Building twice across the Great Plains is a cost I can seldom
amortize, and given the prevalence of big contracts to
California, I dislike the Canadian Pacific or Canadian National
routes. Similarly, the OKC-Santa Fe-Phoenix route, although
cheaper than the Denver route, is just too far from too many
contracts for me.
I realize that initial builds are dictated by the cards, but the
question is, what is best in the long run for the typical card
Here are some general principles I use in play.
- Stay flexible. Whenever possible, build your backbones
in more central locations and use a star topography.
- Optimize total dollars per turn. One opponent of mine did
some statistical analysis of a pile of score sheets and estimated
the winner typically produced about 5 million per train per turn
- Be conservative in your startup, picking cards that
combine well even if they are near the edge of the map, but
preferring more centrally located combinations unless the
peripheral option generates significantly more cash flow. Still,
though, prefer a poor payer that builds a strong backbone to a
lengthy, fragile, staged plan that leads to a big payer.

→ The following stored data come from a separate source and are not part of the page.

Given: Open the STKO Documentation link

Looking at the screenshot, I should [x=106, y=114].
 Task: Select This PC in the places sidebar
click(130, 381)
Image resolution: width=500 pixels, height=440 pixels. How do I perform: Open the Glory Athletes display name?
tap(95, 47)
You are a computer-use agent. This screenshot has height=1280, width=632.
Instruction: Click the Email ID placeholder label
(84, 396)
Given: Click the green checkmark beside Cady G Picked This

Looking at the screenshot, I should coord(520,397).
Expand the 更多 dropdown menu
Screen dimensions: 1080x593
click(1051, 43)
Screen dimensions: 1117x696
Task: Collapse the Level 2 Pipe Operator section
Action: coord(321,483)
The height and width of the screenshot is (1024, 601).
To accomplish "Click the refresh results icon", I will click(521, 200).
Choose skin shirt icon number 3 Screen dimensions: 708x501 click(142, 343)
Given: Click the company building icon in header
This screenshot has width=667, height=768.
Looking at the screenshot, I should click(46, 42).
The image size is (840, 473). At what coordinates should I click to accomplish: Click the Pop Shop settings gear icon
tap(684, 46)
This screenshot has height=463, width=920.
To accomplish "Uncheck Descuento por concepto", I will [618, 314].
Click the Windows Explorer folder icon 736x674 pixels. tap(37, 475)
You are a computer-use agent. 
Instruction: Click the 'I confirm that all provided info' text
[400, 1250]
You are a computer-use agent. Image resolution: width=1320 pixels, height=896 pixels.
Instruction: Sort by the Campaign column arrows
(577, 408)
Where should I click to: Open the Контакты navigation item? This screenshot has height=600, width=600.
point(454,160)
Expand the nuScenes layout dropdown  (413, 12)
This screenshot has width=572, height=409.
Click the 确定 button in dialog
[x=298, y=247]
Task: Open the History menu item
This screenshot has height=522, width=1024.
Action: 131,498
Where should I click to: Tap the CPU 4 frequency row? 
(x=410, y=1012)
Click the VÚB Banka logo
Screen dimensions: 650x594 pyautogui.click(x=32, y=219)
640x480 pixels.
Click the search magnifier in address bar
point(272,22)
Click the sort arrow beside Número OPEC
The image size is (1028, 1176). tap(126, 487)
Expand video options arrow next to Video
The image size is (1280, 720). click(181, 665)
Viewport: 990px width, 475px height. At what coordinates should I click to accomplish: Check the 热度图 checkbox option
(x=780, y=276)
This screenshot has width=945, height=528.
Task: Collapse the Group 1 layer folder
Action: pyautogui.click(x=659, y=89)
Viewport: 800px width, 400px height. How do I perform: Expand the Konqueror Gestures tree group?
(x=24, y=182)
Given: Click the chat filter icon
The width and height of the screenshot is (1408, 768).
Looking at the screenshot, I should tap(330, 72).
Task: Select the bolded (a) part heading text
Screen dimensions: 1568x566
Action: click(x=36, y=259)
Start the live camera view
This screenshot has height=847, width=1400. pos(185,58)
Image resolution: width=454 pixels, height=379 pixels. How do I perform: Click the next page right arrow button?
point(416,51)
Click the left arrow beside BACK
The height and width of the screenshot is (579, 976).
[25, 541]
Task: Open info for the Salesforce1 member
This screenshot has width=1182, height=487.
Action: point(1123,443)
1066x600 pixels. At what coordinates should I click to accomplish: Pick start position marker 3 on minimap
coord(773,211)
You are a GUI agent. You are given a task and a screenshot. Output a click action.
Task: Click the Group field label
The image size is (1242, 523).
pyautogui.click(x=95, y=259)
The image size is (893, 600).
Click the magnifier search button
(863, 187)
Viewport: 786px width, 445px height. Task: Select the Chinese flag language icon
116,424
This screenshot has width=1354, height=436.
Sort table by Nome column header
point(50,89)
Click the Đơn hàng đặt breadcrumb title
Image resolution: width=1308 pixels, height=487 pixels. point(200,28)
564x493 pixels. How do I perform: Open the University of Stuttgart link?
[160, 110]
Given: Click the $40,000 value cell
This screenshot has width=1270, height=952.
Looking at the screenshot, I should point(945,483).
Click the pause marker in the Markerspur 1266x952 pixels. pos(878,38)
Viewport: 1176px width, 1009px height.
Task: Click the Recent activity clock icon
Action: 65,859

- Know the contract mix. I have worked up play aids
cross-referencing all the contracts, sorted by load, payoff, and
destination. This really helps you decide whether to build
through a city or not, and what speculative loads to pick up. To
be fair, of course, these must be available to all players.
- Don't bunch up your trains. If you're about to
pay a contract on the east coast with one train, it's
nice if the other train is somewhere in the west, so you
can pick up that sugar double to Detroit and Chicago.
- Keep your trains loaded. The optimum situation is where
each train is carrying two paying loads all the time. Not so
good to deadhead a train all the way across the US and then bring
one load back, even if it's a huge payoff. It might be better to
be working on three poor loads than one big one.
- Don't be afraid to discard your whole hand. If you are
looking at a long period of substandard revenue, look at the
position of your trains, the loads they are carrying,
the configuration of your line, and your cash on hand.
If the trains are not bunched up near one end of the line,
and they are carrying some loads that are potentially valuable
in the region where they're sitting, and you have enough cash
to cover short branchline builds if they are necessary, you
should probably discard.
As for Empire Builder, how do Canadians feel about its design?
My local opponents and I all agree that, except perhaps for the
corridor through Toronto and the occasional Vancouver branch
line, building to Canada in this game is seldom a win.